- Exercise description:
Reproduce each of the records below verbatim, keeping every line unchanged.

- Stored records:
################
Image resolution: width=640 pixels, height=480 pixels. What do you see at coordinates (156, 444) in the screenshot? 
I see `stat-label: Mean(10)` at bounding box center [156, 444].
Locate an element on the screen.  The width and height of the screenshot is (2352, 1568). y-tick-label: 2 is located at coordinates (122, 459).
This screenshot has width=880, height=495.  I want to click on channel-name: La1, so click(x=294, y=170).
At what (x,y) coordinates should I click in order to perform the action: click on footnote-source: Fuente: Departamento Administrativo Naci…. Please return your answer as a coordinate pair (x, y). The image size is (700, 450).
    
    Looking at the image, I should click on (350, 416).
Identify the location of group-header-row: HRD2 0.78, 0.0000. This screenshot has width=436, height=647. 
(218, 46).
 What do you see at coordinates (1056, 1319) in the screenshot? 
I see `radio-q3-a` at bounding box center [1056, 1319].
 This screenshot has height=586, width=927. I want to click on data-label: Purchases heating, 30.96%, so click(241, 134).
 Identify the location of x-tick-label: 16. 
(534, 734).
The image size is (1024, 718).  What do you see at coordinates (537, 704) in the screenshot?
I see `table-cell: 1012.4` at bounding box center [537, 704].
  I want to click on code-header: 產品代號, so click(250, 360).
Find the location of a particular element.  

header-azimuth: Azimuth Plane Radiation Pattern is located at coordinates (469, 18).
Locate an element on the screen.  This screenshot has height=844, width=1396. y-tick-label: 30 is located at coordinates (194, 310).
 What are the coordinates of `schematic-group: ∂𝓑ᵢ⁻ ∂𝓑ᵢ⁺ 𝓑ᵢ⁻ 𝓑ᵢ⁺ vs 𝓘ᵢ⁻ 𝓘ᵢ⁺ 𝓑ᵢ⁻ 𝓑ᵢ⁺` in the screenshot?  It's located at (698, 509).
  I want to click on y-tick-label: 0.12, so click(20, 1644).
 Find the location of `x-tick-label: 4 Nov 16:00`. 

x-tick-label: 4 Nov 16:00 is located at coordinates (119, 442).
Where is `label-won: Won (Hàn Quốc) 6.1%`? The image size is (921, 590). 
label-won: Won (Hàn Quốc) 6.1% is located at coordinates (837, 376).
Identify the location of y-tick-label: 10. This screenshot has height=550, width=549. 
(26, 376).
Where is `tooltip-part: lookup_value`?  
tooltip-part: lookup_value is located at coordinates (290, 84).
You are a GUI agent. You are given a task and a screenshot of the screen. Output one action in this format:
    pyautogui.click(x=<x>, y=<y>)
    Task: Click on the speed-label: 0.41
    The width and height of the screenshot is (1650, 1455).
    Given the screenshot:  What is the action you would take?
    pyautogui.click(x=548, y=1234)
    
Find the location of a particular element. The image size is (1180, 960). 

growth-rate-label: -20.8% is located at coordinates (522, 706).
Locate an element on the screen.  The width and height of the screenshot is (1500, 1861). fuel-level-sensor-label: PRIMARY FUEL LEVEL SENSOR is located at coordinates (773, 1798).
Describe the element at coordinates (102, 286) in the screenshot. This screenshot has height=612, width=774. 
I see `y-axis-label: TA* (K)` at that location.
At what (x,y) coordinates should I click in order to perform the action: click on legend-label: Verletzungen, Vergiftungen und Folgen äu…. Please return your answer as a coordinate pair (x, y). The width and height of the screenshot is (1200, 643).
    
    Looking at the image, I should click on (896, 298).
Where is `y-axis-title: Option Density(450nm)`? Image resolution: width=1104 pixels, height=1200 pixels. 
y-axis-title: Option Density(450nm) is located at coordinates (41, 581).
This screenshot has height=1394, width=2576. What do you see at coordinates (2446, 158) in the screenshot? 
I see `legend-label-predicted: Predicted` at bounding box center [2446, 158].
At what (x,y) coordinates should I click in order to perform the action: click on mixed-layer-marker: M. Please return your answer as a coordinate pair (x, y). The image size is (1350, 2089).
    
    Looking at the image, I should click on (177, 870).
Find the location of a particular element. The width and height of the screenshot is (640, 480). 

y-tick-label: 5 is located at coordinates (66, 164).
################
- Exercise output:
Image resolution: width=640 pixels, height=480 pixels. What do you see at coordinates (156, 444) in the screenshot? 
I see `stat-label: Mean(10)` at bounding box center [156, 444].
Locate an element on the screen.  The width and height of the screenshot is (2352, 1568). y-tick-label: 2 is located at coordinates (122, 459).
This screenshot has width=880, height=495.  I want to click on channel-name: La1, so click(x=294, y=170).
At what (x,y) coordinates should I click in order to perform the action: click on footnote-source: Fuente: Departamento Administrativo Naci…. Please return your answer as a coordinate pair (x, y). The image size is (700, 450).
    
    Looking at the image, I should click on (350, 416).
Identify the location of group-header-row: HRD2 0.78, 0.0000. This screenshot has width=436, height=647. 
(218, 46).
 What do you see at coordinates (1056, 1319) in the screenshot? 
I see `radio-q3-a` at bounding box center [1056, 1319].
 This screenshot has height=586, width=927. I want to click on data-label: Purchases heating, 30.96%, so click(241, 134).
 Identify the location of x-tick-label: 16. 
(534, 734).
The image size is (1024, 718).  What do you see at coordinates (537, 704) in the screenshot?
I see `table-cell: 1012.4` at bounding box center [537, 704].
  I want to click on code-header: 產品代號, so click(250, 360).
Find the location of a particular element.  

header-azimuth: Azimuth Plane Radiation Pattern is located at coordinates (469, 18).
Locate an element on the screen.  This screenshot has height=844, width=1396. y-tick-label: 30 is located at coordinates (194, 310).
 What are the coordinates of `schematic-group: ∂𝓑ᵢ⁻ ∂𝓑ᵢ⁺ 𝓑ᵢ⁻ 𝓑ᵢ⁺ vs 𝓘ᵢ⁻ 𝓘ᵢ⁺ 𝓑ᵢ⁻ 𝓑ᵢ⁺` in the screenshot?  It's located at (698, 509).
  I want to click on y-tick-label: 0.12, so click(20, 1644).
 Find the location of `x-tick-label: 4 Nov 16:00`. 

x-tick-label: 4 Nov 16:00 is located at coordinates (119, 442).
Where is `label-won: Won (Hàn Quốc) 6.1%`? The image size is (921, 590). 
label-won: Won (Hàn Quốc) 6.1% is located at coordinates (837, 376).
Identify the location of y-tick-label: 10. This screenshot has height=550, width=549. 
(26, 376).
Where is `tooltip-part: lookup_value`?  
tooltip-part: lookup_value is located at coordinates (290, 84).
You are a GUI agent. You are given a task and a screenshot of the screen. Output one action in this format:
    pyautogui.click(x=<x>, y=<y>)
    Task: Click on the speed-label: 0.41
    The width and height of the screenshot is (1650, 1455).
    Given the screenshot:  What is the action you would take?
    pyautogui.click(x=548, y=1234)
    
Find the location of a particular element. The image size is (1180, 960). 

growth-rate-label: -20.8% is located at coordinates (522, 706).
Locate an element on the screen.  The width and height of the screenshot is (1500, 1861). fuel-level-sensor-label: PRIMARY FUEL LEVEL SENSOR is located at coordinates (773, 1798).
Describe the element at coordinates (102, 286) in the screenshot. This screenshot has height=612, width=774. 
I see `y-axis-label: TA* (K)` at that location.
At what (x,y) coordinates should I click in order to perform the action: click on legend-label: Verletzungen, Vergiftungen und Folgen äu…. Please return your answer as a coordinate pair (x, y). The width and height of the screenshot is (1200, 643).
    
    Looking at the image, I should click on (896, 298).
Where is `y-axis-title: Option Density(450nm)`? Image resolution: width=1104 pixels, height=1200 pixels. 
y-axis-title: Option Density(450nm) is located at coordinates (41, 581).
This screenshot has height=1394, width=2576. What do you see at coordinates (2446, 158) in the screenshot? 
I see `legend-label-predicted: Predicted` at bounding box center [2446, 158].
At what (x,y) coordinates should I click in order to perform the action: click on mixed-layer-marker: M. Please return your answer as a coordinate pair (x, y). The image size is (1350, 2089).
    
    Looking at the image, I should click on (177, 870).
Find the location of a particular element. The width and height of the screenshot is (640, 480). 

y-tick-label: 5 is located at coordinates (66, 164).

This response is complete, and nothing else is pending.